>> START Quoted text

For starters, what is the difference?

Centralisation is defined as: the concentration of control of an activity or organization under a single authority.

Decentralisation is defined as: the movement of departments of a large organization away from a single administrative center to other locations.

In simple terms, I know where to go, who to negotiate with and how to shut down a centralized structure. Think back to my amusement park analogy. The entry point where the ticket booth and check point are in a centralized structure, have a person sitting at a booth. The vendors trust this person to fulfill their role and they act as a representative of the sellers within the park. I must trust these people. In a decentralized structure, there is no barrier to entry and the buyers and sellers can interact directly, peer to peer, without third party intervention.

Lets look at the internet as a classic example. The internet is great. It serves a purpose and for the most part is reliable, thanks to it’s centralized servers and structure. However, at what cost? We have to give up our privacy, our information is collected, stored, redistributed, sold and even stolen in some cases. By having entities owning my information means I as an individual, lose power. The internet is the most relevant example of a centralized structure.

Blockchain structure means, I don’t have to go through an intermediary and I am dealing direct, peer to peer. Personal information is not shared, it is not needed, because many people are maintaining these servers. Your privacy and information remains yours and is your basic right.

>> END Quoted text
>> START Available data

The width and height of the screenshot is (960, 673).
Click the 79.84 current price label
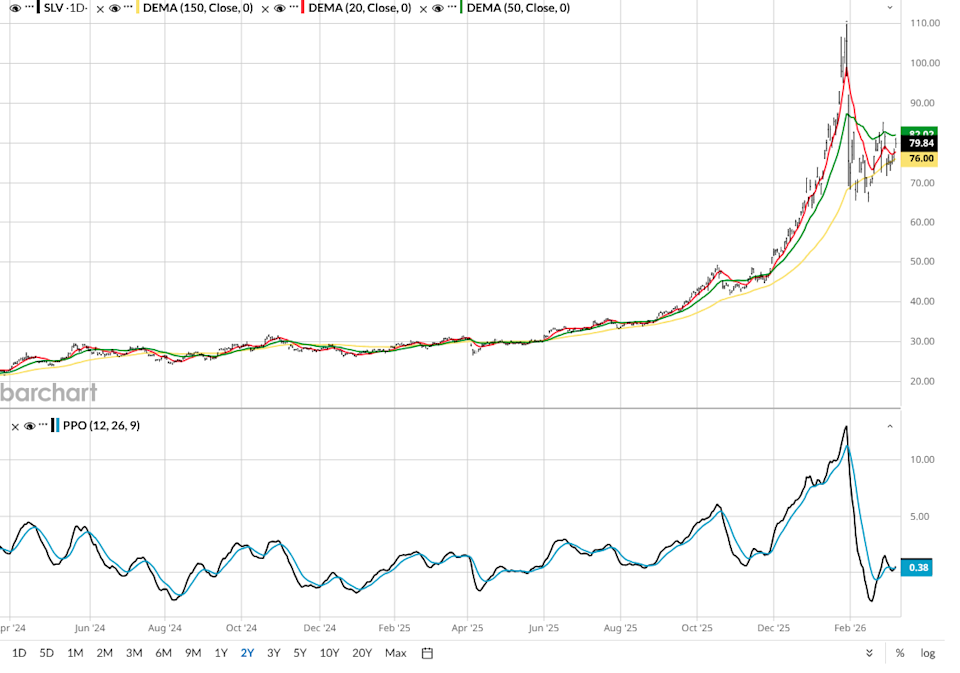click(920, 143)
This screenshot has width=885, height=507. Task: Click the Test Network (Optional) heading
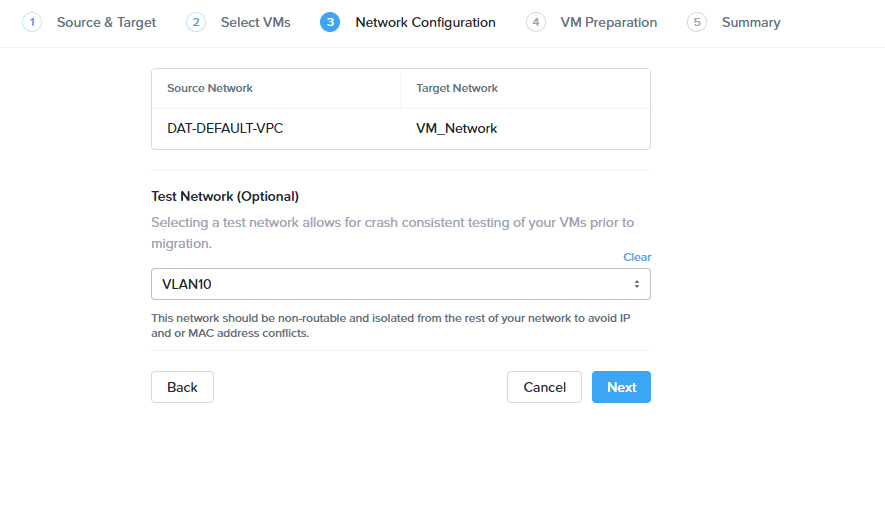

>> END Available data

▸ Goals
(1) From the passage on centralized and decentralized structures, reproduce the stretch that begins with "In simple terms, I" and ends after "third party intervention.".
(2) In the passage on centralized and decentralized structures, how is centralization defined?
(3) Continue the passage on centralized and decentralized structures from the point where it stops.

▸ Expected results
(1)
In simple terms, I know where to go, who to negotiate with and how to shut down a centralized structure. Think back to my amusement park analogy. The entry point where the ticket booth and check point are in a centralized structure, have a person sitting at a booth. The vendors trust this person to fulfill their role and they act as a representative of the sellers within the park. I must trust these people. In a decentralized structure, there is no barrier to entry and the buyers and sellers can interact directly, peer to peer, without third party intervention.

(2) As the concentration of control of an activity or organization under a single authority.

(3)
In the example of a centralized cryptocurrency exchange, the entire premise of the blockchain is bypassed. I have to fall in line, into a centralized system, to trade the tokens and coins that power the blockchain economies. The blockchain is by design decentralized. I have to give my identity to be able to invest in a movement that is designed to protect my identity. This in itself, is extremely telling of just how far we have to go in this journey of realization of Satoshi Nakamotos original vision.

DECENTRALISATION, DO WE NEED IT?

The answer to this is my opinion. Yours is valued and welcome.

The way I see it, is very simple. We deserve to have the right, to protect our anonymity if we so chose to do so. We have the right to own the keys to our holdings. We have the right to chose who we interact with. We have the right to our information and privacy. We have the right to function as people, adults and trusted members of the community. Our power should be in our hands, the hands of many. So for me, this is a resounding yes.